**DIRECTION A:**
In the forum thread about the hawk attack, how long had the first poster raised the young bird the hawk chased?
**DIRECTION B:**
State whether each statement agrees with the forum thread about the hawk attack, answering yes or no and quoting the words of the thread that decide it: (i) The bird the hawk chased was a young checkered white flight bird. (ii) The first poster had released three pigeons before seeing the hawk land in a tree. (iii) The five flying birds stayed out a long time before trapping.

**SELECTION:**
--------------------------------

# HAWK ATTACK!!!!!SHe took my bird



## PigeonX (Oct 17, 2010)

*one of my favorite birds just got attacked by a huge hawk, and I am feeling really bad right now. It was all my fault because I released my pigeon when I saw the hawk, because usually my birds fly way quicker than the hawk but unfortunately the hawk probably got my bird. What happened was that I saw the hawk land in a tree in the distance after i released five of my pigeons. I took my young checkered white flight bird and i threw him into the sky, but he unfortunately landed in the tree and the hawk was on her wings with in a second and I saw her fly toward my bird. I made noises so that my bird would be frightened to take off and so he did right over our house but by that time I was able to run over to our house the hawk was on our road with my bird in its claws. I ran towards the hawk and my bird and the hawk released my bird, and he took off, but just like that she was right after him again and they both flew down the street. Im sure he got taken down and killed., My five flying birds came back in and trapped extremely fast. I am feeling quit horrible right now about the loss because I raised that young bird for over seven months now and just like that it died...I am thinking about refraining from flying my birds now because it is very dangerous, especially during takeoff and landing*.


----------



## GEMcC5150 (Oct 24, 2010)

It is the season BOP are around us. _*It was all my fault because I released my pigeon when I saw the hawk, because usually my birds fly way quicker than the hawk *_ May I ask WHAT WERE YOU THINKING???


----------



## spirit wings (Mar 29, 2008)

--------------------------------

**RECORDS PROVIDED:**

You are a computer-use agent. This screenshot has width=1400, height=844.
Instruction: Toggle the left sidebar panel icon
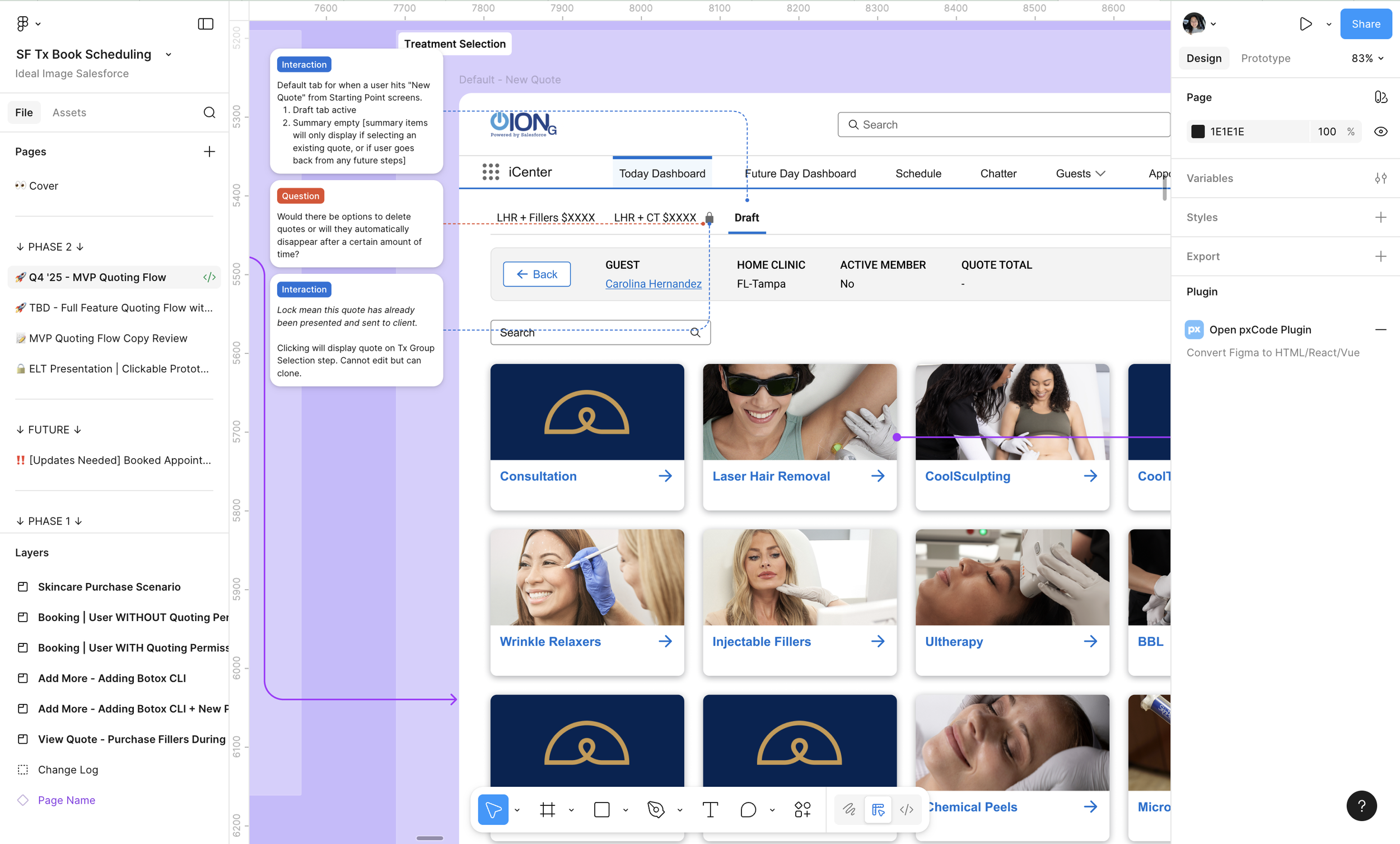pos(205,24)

--------------------------------

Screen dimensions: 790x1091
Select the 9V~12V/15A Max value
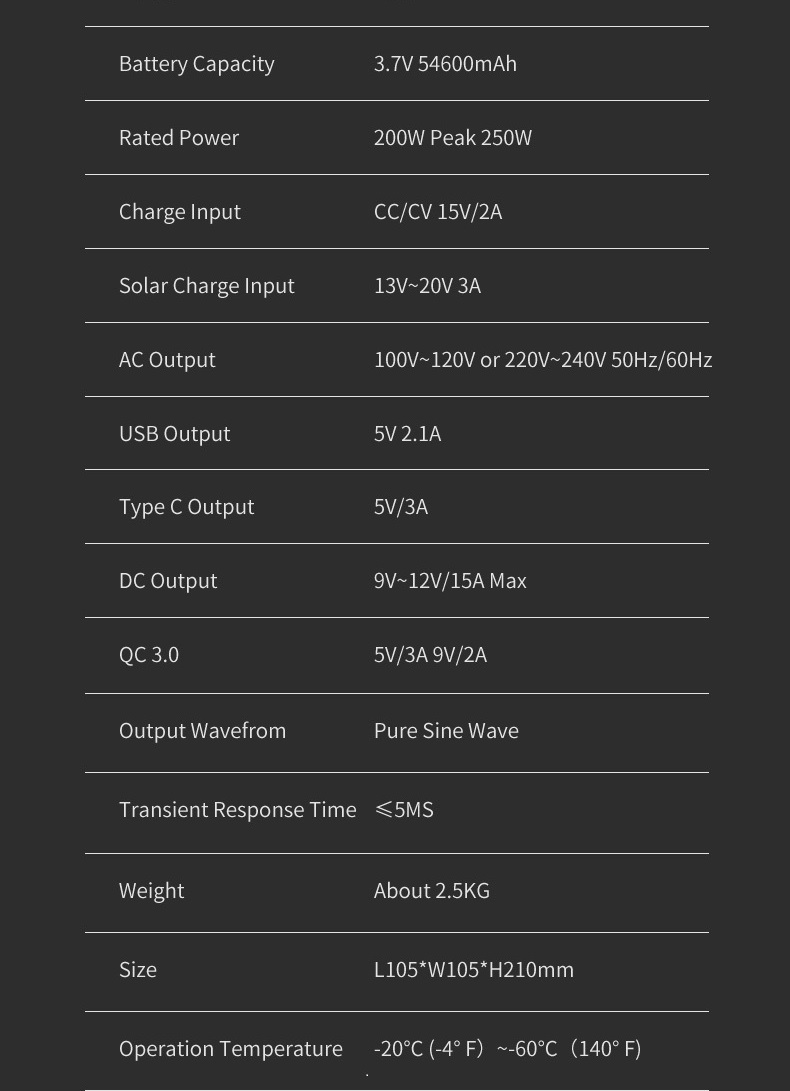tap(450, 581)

--------------------------------

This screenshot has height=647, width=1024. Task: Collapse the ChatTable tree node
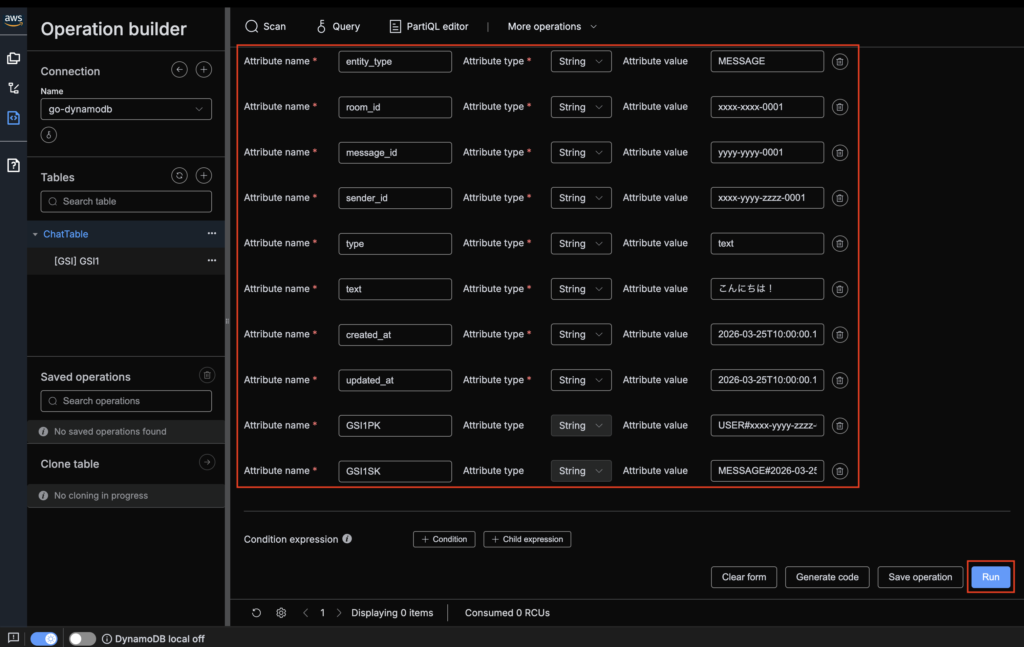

--------------------------------

**RESULT A:**
Over seven months.

**RESULT B:**
(i) Yes: "I took my young checkered white flight bird and i threw him into the sky"
(ii) No: "I saw the hawk land in a tree in the distance after i released five of my pigeons"
(iii) No: "My five flying birds came back in and trapped extremely fast"